Brief> Using the listing below, set down each line from the line containing "Filter by 10X Visium technology" through the line containing "Open the File menu", both ends included, exactly and with nothing added.

Task input>
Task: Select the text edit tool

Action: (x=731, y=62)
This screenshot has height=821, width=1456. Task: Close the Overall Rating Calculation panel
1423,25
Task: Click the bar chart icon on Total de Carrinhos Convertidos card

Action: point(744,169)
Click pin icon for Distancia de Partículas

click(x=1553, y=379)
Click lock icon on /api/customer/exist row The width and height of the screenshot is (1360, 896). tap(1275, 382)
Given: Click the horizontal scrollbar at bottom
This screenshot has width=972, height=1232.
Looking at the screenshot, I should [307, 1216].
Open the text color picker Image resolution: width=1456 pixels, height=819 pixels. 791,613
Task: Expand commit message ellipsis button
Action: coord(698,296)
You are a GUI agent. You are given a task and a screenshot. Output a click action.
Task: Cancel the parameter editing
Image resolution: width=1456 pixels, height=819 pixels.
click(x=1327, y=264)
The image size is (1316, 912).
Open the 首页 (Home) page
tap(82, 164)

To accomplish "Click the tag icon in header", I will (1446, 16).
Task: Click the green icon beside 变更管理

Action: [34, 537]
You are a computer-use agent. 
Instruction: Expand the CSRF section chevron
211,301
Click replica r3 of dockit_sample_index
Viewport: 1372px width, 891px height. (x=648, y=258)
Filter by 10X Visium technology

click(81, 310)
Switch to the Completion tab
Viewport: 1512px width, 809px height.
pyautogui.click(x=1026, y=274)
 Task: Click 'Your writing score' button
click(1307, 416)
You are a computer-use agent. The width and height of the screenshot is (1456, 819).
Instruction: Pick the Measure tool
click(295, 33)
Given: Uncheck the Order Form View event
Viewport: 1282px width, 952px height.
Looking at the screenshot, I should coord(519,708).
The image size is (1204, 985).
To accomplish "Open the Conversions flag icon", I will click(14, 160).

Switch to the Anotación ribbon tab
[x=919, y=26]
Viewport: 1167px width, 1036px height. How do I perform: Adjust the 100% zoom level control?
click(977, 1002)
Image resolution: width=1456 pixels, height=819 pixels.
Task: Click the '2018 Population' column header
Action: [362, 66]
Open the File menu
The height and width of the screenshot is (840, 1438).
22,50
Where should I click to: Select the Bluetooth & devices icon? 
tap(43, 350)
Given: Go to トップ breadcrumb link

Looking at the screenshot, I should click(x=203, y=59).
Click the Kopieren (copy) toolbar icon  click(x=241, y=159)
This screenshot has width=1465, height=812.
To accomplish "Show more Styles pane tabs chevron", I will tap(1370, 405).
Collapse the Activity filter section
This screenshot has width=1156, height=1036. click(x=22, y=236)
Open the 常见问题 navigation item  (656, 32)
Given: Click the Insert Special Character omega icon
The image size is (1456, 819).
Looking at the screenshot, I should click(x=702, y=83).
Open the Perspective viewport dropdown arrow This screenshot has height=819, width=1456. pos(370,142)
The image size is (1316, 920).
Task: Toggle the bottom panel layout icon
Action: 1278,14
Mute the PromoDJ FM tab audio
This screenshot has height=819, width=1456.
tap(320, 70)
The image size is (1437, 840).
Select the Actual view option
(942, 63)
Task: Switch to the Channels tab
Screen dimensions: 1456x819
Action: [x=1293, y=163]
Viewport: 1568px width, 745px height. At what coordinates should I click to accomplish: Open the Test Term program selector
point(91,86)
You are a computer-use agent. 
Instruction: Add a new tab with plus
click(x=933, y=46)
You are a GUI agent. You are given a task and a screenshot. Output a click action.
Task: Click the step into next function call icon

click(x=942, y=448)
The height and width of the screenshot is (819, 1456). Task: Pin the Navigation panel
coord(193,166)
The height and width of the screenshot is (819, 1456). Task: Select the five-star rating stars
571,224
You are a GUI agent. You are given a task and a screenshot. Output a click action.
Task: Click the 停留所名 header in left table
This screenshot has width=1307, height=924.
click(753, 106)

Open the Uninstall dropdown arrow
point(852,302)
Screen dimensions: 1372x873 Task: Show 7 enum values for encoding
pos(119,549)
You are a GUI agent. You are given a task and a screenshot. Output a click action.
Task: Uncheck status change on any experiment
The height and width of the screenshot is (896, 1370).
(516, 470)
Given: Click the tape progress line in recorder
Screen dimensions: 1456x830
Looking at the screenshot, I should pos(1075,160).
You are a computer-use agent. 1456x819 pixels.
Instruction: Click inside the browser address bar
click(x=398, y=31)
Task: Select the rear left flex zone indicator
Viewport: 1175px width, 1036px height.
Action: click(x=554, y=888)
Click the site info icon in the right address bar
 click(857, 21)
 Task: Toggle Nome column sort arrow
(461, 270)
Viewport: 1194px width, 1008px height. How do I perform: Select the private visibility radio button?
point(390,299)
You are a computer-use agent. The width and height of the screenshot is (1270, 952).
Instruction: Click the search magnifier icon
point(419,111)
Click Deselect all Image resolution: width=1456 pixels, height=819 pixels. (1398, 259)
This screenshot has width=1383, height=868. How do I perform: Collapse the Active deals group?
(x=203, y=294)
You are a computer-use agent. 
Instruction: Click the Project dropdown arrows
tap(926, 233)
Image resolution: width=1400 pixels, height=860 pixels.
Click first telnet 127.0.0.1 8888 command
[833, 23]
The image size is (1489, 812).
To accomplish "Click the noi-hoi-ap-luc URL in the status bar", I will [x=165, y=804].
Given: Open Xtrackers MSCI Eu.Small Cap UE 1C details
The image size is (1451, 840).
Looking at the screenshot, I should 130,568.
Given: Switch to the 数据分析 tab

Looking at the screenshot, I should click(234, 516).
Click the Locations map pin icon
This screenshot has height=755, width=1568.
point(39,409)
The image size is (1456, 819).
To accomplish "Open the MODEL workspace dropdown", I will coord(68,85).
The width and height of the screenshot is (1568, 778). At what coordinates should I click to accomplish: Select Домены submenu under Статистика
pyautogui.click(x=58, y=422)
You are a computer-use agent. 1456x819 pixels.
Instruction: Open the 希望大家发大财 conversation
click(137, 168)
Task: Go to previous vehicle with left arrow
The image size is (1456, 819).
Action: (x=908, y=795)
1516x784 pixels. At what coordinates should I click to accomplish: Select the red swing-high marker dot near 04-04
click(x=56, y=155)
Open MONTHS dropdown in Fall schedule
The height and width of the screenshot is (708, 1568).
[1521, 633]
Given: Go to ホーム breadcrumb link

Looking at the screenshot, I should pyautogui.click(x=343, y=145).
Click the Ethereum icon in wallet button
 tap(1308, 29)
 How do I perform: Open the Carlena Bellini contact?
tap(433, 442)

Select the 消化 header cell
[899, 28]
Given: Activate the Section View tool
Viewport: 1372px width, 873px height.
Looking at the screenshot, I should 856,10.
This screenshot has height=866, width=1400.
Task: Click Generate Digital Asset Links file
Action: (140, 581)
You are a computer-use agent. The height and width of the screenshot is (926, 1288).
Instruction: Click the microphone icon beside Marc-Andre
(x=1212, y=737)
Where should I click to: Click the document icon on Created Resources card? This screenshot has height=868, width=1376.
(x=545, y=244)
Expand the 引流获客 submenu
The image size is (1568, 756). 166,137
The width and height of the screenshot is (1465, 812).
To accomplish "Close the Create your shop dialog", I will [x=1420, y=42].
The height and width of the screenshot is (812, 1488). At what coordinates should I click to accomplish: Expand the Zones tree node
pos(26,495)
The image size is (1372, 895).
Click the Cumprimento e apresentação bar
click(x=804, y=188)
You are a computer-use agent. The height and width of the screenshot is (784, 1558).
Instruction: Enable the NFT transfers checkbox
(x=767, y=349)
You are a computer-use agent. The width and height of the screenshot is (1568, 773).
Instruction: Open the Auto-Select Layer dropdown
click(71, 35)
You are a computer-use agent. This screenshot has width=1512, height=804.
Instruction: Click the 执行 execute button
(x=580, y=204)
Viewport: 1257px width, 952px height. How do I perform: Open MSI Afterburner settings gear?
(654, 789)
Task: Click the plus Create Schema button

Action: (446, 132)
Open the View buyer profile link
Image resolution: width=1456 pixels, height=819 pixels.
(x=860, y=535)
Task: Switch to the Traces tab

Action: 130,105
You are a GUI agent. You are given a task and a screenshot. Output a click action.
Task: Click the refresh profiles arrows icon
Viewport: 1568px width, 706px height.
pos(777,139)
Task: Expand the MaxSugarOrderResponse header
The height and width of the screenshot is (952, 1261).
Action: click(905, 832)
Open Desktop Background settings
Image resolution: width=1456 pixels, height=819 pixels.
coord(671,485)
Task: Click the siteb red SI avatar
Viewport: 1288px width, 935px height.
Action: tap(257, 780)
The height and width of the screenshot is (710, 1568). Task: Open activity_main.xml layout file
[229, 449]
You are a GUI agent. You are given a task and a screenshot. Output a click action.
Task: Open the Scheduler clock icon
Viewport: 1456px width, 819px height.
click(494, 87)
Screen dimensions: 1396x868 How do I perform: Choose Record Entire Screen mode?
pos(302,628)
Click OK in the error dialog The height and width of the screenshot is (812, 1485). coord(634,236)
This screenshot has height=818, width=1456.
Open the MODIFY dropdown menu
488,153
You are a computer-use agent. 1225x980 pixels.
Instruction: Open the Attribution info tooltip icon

Reply>
Filter by 10X Visium technology

click(81, 310)
Switch to the Completion tab
Viewport: 1512px width, 809px height.
pyautogui.click(x=1026, y=274)
 Task: Click 'Your writing score' button
click(1307, 416)
You are a computer-use agent. The width and height of the screenshot is (1456, 819).
Instruction: Pick the Measure tool
click(295, 33)
Given: Uncheck the Order Form View event
Viewport: 1282px width, 952px height.
Looking at the screenshot, I should coord(519,708).
The image size is (1204, 985).
To accomplish "Open the Conversions flag icon", I will click(14, 160).

Switch to the Anotación ribbon tab
[x=919, y=26]
Viewport: 1167px width, 1036px height. How do I perform: Adjust the 100% zoom level control?
click(977, 1002)
Image resolution: width=1456 pixels, height=819 pixels.
Task: Click the '2018 Population' column header
Action: [362, 66]
Open the File menu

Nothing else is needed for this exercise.